Aujourd’hui, après le cours complet des études classiques, quatre années d’école ne suffisent plus pour faire un docteur en médecine ou en droit ; il en faut cinq ou six. Du baccalauréat ès-lettres ou ès-sciences, aux diverses licences ès-lettres ou ès-sciences, on compte au moins deux ans, et, de celles-ci aux agrégations correspondantes, deux ans, trois ans, et souvent davantage. Trois années de mathématiques préparatoires et de travail acharné conduisent le jeune homme jusqu’au seuil de l’École polytechnique ; ensuite, après ses deux ans d’école et d’effort non moins soutenu, le futur ingénieur passe trois années non moins laborieuses à l’École des ponts et chaussées ou des mines : cela lui fait huit ans de préparation professionnelle. De même ailleurs, et avec plus ou moins d’excès, dans les autres écoles. — Notez l’emploi des jours et des heures[1] pendant cette longue période : les jeunes gens ont suivi des cours, mâché et remâché des manuels, résumé des résumés, appris par cœur des mémentos et des formules, emmagasiné et rangé dans leur mémoire une multitude énorme de généralités et de détails. Toutes les informations préalables, toutes les connaissances théoriques, qui, même indirectement, peuvent servir dans leur future profession ou qui servent dans les professions voisines, sont là, classées dans leur tête, prêtes à sortir au premier appel, et, comme l’examen va le prouver, disponibles à la minute : ils les possèdent, mais rien d’autre ni de plus. Leur éducation a versé tout entière d’un seul côté : ils n’ont point fait d’apprentissage pratique. Jamais ils n’ont pris une part active et mis la main, en qualité de collaborateurs ou d’aides, à une œuvre de leur profession.
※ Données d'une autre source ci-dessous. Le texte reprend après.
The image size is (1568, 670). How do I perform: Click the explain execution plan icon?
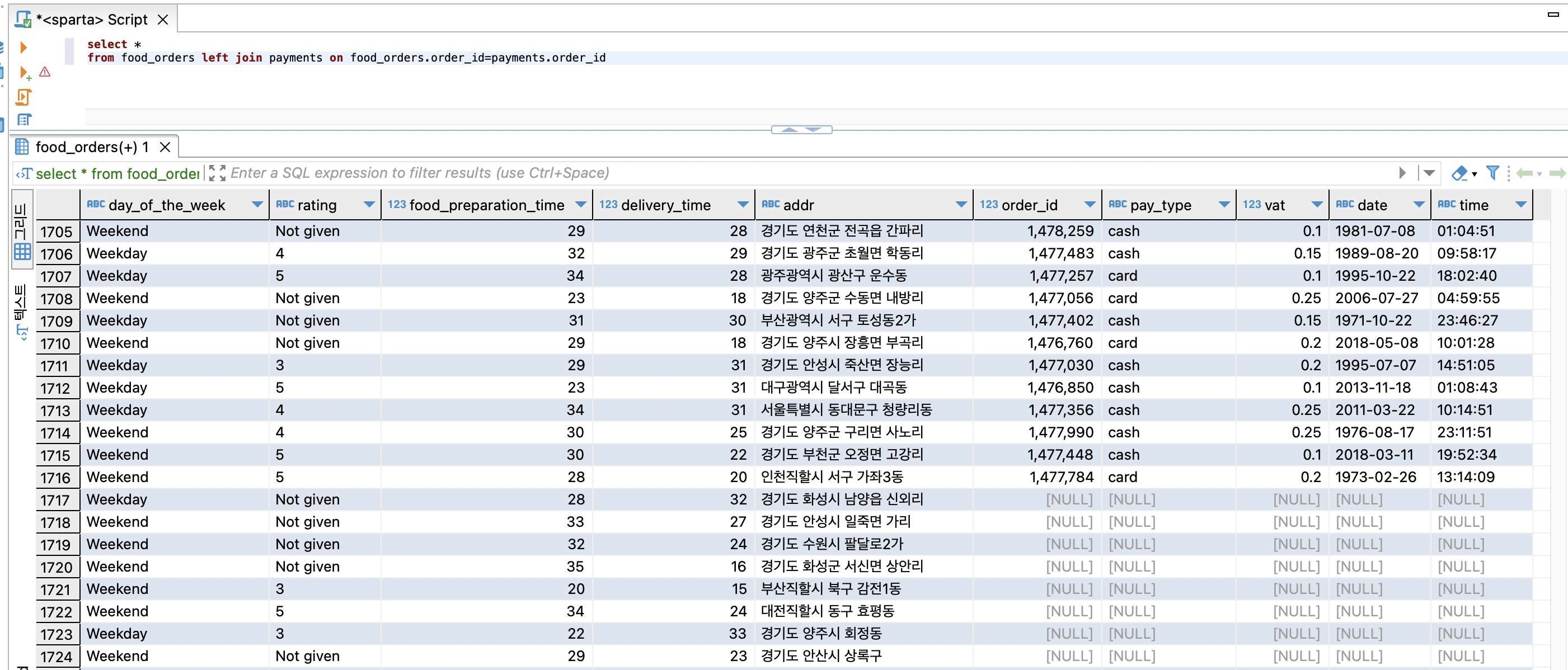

A vingt-quatre ans, le futur professeur, agrégé nouveau, qui sort de l’École normale, n’a pas encore lait une classe, sauf pendant quinze jours dans un lycée de Paris. A vingt-quatre ou vingt-cinq ans, le futur ingénieur qui sort breveté de l’Ecole centrale, de l’École des ponts ou des mines n’a jamais coopéré à l’exploitation d’une mine, à la chauffe d’un haut-fourneau, au percement d’un tunnel, à l’établissement d’une digue, d’un

  1. J’ai moi-même été examinateur pour l’entrée d’une grande école spéciale, et je parle ici après expérience.